The US Internal Revenue Service (IRS) announced this week an increase in the tax deduction for business use of vehicles, raising the standard mileage rate by 2.5 cents per mile to 72.5 cents, while lowering the rate for medical purposes by 0.5 cents to 20.5 cents.
This adjustment, as stated by the IRS, reflects the “latest cost data and annual inflation adjustments.”
The standard mileage rate set by the IRS is a specific value measured in cents per mile (¢/mile) used to calculate deductible expenses for using a personal vehicle for business purposes when filing federal income taxes.
Self-employed individuals, gig workers, freelancers, and small businesses using personal vehicles for business activities can apply for the standard mileage deduction on their tax returns. Additionally, vehicles used for medical purposes, military relocations, and charitable work are also eligible for the standard mileage rate.
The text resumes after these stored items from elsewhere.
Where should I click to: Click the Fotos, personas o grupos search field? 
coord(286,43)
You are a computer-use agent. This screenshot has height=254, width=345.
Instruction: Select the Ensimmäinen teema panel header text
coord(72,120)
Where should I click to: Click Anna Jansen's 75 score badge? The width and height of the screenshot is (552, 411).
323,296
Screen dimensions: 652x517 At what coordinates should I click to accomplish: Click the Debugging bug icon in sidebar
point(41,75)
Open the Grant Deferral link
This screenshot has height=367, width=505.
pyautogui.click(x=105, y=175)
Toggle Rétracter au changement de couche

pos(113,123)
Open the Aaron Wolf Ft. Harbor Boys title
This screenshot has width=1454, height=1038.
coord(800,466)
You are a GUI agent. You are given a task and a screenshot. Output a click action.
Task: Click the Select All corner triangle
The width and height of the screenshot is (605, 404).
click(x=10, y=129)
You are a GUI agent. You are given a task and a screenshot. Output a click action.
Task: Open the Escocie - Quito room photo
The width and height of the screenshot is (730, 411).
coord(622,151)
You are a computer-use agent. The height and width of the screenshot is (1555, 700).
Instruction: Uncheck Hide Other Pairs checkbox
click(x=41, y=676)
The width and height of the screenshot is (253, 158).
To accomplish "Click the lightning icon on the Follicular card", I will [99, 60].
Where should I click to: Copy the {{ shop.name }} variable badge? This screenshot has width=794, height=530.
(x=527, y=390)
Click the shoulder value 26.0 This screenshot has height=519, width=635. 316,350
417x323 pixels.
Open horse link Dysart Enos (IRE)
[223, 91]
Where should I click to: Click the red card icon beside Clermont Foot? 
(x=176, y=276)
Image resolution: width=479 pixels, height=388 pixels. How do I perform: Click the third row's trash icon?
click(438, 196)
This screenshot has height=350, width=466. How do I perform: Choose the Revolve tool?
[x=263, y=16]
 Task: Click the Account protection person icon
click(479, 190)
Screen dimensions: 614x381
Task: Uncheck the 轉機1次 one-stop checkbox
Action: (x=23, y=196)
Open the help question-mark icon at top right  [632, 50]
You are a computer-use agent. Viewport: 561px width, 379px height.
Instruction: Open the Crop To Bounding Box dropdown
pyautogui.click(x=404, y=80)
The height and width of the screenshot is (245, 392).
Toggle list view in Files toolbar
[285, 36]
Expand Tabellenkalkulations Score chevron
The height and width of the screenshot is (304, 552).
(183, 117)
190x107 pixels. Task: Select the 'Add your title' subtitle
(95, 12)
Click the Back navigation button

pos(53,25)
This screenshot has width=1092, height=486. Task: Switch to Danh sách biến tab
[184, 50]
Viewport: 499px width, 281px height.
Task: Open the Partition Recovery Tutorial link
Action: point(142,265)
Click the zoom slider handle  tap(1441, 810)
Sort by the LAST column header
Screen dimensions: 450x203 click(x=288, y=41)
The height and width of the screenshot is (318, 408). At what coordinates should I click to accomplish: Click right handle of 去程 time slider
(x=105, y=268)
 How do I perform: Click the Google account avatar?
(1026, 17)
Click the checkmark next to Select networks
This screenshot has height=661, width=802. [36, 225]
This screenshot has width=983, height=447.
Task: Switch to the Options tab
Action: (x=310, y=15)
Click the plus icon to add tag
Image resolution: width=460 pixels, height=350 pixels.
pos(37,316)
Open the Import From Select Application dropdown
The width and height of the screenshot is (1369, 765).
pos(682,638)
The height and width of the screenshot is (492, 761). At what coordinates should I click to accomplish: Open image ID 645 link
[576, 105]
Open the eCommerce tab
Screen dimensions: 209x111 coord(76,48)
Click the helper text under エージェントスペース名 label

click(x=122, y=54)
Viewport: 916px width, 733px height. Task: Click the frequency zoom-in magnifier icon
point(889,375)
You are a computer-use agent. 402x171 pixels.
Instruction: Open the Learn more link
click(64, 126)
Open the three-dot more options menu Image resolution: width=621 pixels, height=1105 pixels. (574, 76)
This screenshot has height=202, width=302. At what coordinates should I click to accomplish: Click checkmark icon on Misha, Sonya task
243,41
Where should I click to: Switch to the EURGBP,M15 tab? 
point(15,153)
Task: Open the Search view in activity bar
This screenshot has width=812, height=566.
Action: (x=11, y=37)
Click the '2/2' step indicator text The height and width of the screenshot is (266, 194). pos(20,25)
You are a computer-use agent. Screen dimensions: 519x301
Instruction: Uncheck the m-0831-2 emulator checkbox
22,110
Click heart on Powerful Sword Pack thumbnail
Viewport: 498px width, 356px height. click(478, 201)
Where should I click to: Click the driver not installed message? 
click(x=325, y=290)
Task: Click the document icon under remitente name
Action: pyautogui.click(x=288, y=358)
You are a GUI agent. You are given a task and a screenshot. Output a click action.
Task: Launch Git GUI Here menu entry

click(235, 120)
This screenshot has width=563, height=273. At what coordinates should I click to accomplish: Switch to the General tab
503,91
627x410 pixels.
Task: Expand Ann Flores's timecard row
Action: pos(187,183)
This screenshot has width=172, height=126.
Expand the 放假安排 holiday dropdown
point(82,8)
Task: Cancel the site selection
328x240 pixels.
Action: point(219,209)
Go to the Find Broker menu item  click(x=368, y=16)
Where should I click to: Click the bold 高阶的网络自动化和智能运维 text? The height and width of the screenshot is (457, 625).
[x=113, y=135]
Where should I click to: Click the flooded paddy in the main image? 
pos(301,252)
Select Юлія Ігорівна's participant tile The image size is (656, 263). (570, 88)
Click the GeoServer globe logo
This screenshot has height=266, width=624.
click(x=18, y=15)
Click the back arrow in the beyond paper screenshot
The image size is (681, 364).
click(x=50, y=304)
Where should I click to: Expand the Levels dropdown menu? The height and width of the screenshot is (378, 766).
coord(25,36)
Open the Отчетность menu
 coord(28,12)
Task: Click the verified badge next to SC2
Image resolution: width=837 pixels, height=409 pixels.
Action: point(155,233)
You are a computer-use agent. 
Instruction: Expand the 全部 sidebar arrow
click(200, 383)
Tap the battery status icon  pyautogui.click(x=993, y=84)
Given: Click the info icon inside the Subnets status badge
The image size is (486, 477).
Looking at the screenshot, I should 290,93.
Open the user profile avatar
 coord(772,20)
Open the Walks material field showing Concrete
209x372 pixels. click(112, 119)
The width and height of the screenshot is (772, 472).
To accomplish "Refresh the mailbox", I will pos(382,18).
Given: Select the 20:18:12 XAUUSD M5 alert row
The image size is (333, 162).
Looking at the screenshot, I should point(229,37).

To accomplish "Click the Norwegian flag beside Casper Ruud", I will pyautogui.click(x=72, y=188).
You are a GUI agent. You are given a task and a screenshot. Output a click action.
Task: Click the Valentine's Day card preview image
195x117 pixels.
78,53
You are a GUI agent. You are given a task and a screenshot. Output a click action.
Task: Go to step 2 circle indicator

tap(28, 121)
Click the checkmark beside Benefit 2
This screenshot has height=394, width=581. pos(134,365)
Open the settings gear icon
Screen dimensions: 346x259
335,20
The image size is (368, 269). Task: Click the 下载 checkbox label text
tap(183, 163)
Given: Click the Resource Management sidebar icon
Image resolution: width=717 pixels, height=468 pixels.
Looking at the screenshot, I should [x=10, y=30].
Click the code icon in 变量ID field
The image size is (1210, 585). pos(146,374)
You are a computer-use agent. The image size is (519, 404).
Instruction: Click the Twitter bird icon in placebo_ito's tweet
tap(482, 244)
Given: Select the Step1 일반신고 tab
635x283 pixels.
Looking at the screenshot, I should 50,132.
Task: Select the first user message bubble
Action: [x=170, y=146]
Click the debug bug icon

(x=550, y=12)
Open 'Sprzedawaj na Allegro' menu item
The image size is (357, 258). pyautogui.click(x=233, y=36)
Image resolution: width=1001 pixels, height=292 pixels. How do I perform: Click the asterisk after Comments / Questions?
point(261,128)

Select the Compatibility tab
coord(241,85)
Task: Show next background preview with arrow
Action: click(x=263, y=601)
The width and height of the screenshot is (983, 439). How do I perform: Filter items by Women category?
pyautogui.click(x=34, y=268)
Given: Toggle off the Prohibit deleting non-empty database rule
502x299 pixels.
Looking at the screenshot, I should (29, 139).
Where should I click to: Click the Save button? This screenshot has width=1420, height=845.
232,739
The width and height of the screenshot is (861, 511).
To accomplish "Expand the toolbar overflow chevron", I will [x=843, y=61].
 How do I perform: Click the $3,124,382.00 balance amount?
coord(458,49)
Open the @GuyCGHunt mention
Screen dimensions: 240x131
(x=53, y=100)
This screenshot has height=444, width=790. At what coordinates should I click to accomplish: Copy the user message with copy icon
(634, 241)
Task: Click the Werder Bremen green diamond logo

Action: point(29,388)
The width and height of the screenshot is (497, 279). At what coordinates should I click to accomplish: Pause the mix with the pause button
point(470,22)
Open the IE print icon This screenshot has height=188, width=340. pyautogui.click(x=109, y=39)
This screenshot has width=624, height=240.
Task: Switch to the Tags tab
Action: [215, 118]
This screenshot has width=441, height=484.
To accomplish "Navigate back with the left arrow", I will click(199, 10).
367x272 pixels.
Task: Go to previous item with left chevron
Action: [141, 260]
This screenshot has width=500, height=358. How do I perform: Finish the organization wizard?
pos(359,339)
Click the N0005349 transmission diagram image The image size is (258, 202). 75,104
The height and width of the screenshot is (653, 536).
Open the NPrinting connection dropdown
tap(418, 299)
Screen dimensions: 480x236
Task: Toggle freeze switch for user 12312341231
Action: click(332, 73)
Overall, starting from January 1, 2026, the standard mileage rates for sedans, vans, pickups, or small trucks are: 72.5 cents per mile for business use; 20.5 cents per mile for medical purposes; 20.5 cents per mile for specific military personnel and intelligence personnel relocation purposes; and 14 cents per mile for charitable organization services.
The above rates apply to all-electric vehicles, hybrid cars, gasoline-powered vehicles, and diesel-powered cars. Taxpayers using leased vehicles throughout the lease term, including renewal periods, must apply the standard mileage rate.
Rates for medical and relocation expenses are based solely on costs that increase with driving mileage, such as fuel, oil changes, and basic vehicle maintenance expenses.
The IRS also noted that the standard mileage rate is not mandatory for taxpayers, as they can choose to calculate the actual expenses of their vehicle usage themselves.